Он не дал яблоку убежать, стряхнул с его желтого бока снег и сунул в карман куртки, безумея от того, что яблоко, там, в кармане, коснулось прямо тела ее, вот тут, вот этого, он говорил уже внятней, заставляя себя припомнить, что он есть, что его ждет, и все вокруг :
— Я знаю, что вы здесь не из-за дубленки и этого скота. Вас гонит от себя толпа, это наше быдло, что сразу лезет за пазуху глазами, словом, под юбку… Я знаю, что вам это противно. Я ведь вижу вас. Почти всю. Но вот это «почти»… А вдруг то, что я вижу, это и есть всего лишь «почти» — жизнь здорово накалывает нас на этом, да-а…
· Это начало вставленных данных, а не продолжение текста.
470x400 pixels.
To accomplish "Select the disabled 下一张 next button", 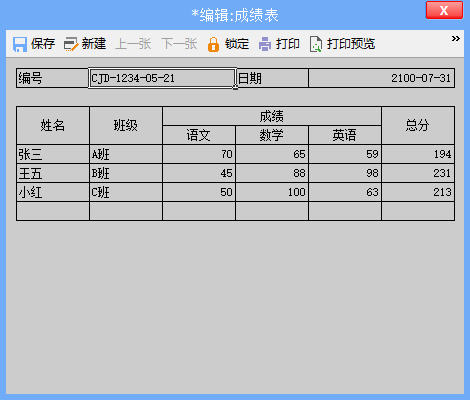I will [179, 44].
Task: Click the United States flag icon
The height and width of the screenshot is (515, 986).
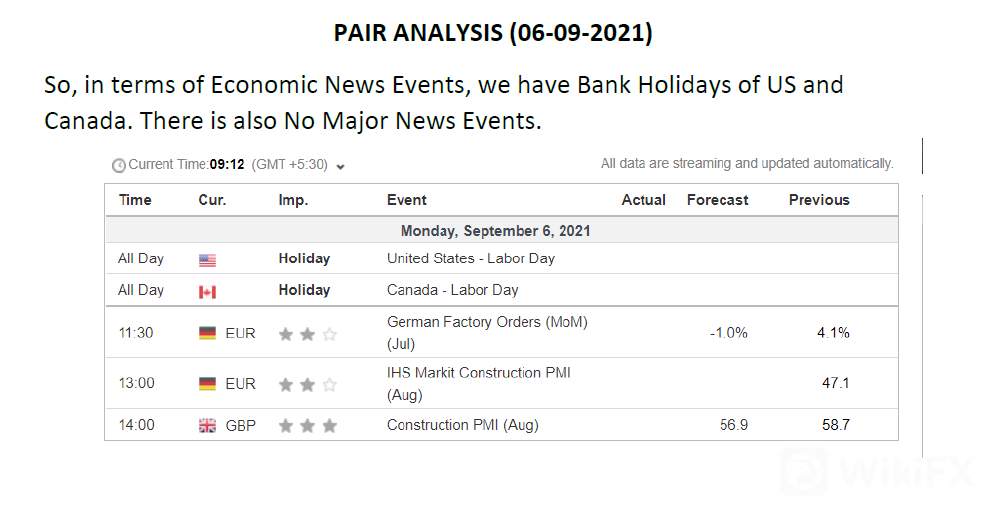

Он успокаивался и мерз, и говорил все привычней, обычное свое, со стыдливым презрением озирая перепаханный им снег, сохранивший черно-белые страдания тела:
— На всякий случай. Мне хочется пошире разъяснить вам сказанное в буфете. Про то, что не верю я во все это. Вы — гордая, вас это и обидеть могло. Вернее — разозлить. Если гордая. И обидеть, если вы — то, что я готов выдумать про вас. Я говорю в расчете, что обидел. Ну так вот. Я как-то перестал уважать любовь. Если прикинуть, в ней что-то слишком много крови. Это — то же самое, что революция. Прыжок во времени, сопряженный с угрозой гибели участников и окружающих. С исполняющейся угрозой. Любовь, как и революция, бывает вечная, мировая или в отдельно взятой семье, Вечная любовь — это постоянная агрессия, постоянное перенесение ее на чужие земли и державы, это неизбежное снижение ценностей, идеалов. Это соревнование с собственной дряхлостью и низведение революции до чисто силовых, физиологических упражнений. Постоянный поиск и война со временем не придает глубины переживаниям — некогда, некогда. Это — огнем и мечом. Как-то нехорошо, не выходит, да?
Девушка не шелохнулась.
— А если строить любовь в отдельно взятой семье? Настоящую любовь. Это очень скоро станет постоянным террором, физическим и моральным. Это муки постоянного возрастания и изменения требований, репрессии в любой миг, издевательства, это изнурение. Это — изнурение. Мне вообще стало казаться, что революции, и все, чего мы так хотим, — это не очень нормально, это нездоровье… Да и кругом этого нет совсем… Только называется… Остались два или три идиота, имевшие несчастье поверить и пытаться осуществить, вот и я. Ладно. И вы молчите. Вы ведь все знаете, — он с неприязнью покосился на холодное лицо. — Вы знаете, что молча вы весомей. И так неподъемны, а если молчите — вообще от людей мокрое место. Меня одно всегда донимало: а сами вы понимаете, что мы можем выдумать про вас? Или для вас это необъяснимо, но естественно? Как дождик? Молчите? Молчите-молчите, все правильно. Все верно. Вот, а это уже по вашу душу.
Во двор закатывал «УАЗ» милиции песочной расцветки и, проскальзывая на льду, поехал за угол, искать главный подъезд, шуганув пару ворон, терзавших что-то, вмерзшее в лед. Вороны равнодушно покачались на ветках и по очереди слетели вниз работать клювами.